The result is a multi-layer verdict surface. A failure isolated to one shard produces a per-shard rejection. A failure correlated across three shards on the same rack produces a rack-level rejection at a per-shard severity that wouldn’t have crossed individual thresholds. The R72 matrix shows this directly: common-mode-rack scenarios detect at 20/20 in trials where per-shard alone would catch fewer.

The discipline is also what makes the freeze-hook (next section) tractable — operators get told “rack-7 is anomalous” rather than receiving sixteen per-shard alerts they need to manually correlate.

Topology-aware freeze-hook

Continuous statistical observation produces false positives during known disruptions. A rolling firmware push will produce correlated drift on every shard receiving the new firmware; that drift is expected, not a regression. Without suppression, the system would emit hundreds of confident-but-irrelevant alerts during routine operator activity.

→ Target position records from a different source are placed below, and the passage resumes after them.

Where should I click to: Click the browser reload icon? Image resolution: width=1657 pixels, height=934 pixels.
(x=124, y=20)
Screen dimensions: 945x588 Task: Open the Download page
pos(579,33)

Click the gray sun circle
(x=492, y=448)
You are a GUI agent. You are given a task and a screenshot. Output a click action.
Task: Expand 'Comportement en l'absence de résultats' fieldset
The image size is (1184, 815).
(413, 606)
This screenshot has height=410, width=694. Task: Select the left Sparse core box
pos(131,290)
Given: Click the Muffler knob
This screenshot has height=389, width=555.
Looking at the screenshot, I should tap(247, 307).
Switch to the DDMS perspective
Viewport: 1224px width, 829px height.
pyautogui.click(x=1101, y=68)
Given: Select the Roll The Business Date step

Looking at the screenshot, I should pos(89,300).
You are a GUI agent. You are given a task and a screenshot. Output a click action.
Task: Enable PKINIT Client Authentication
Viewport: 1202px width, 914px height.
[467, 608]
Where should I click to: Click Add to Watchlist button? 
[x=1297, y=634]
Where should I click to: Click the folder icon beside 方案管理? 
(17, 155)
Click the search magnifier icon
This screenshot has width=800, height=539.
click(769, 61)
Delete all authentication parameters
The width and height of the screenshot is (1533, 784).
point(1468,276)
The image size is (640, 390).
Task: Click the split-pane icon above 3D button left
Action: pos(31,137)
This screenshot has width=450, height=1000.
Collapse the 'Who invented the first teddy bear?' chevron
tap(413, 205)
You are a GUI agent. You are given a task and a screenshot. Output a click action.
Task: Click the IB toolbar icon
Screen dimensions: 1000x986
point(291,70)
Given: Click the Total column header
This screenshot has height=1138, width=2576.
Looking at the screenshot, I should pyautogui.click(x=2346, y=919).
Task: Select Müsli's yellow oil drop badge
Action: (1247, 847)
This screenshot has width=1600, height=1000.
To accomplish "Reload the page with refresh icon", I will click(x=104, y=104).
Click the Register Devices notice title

Tessera’s freeze-hook consumes a FleetEvent stream — events that operators or the deploy pipeline emit when known disruptions are in progress. Each event carries a window (start time, expected duration), a topology scope (which shards or racks are affected), and an event kind (firmware push, rolling restart, scheduled maintenance). During an active event window for an affected shard, detection is suppressed; the audit record notes freeze_active: true with the event reference, but no verdict is emitted.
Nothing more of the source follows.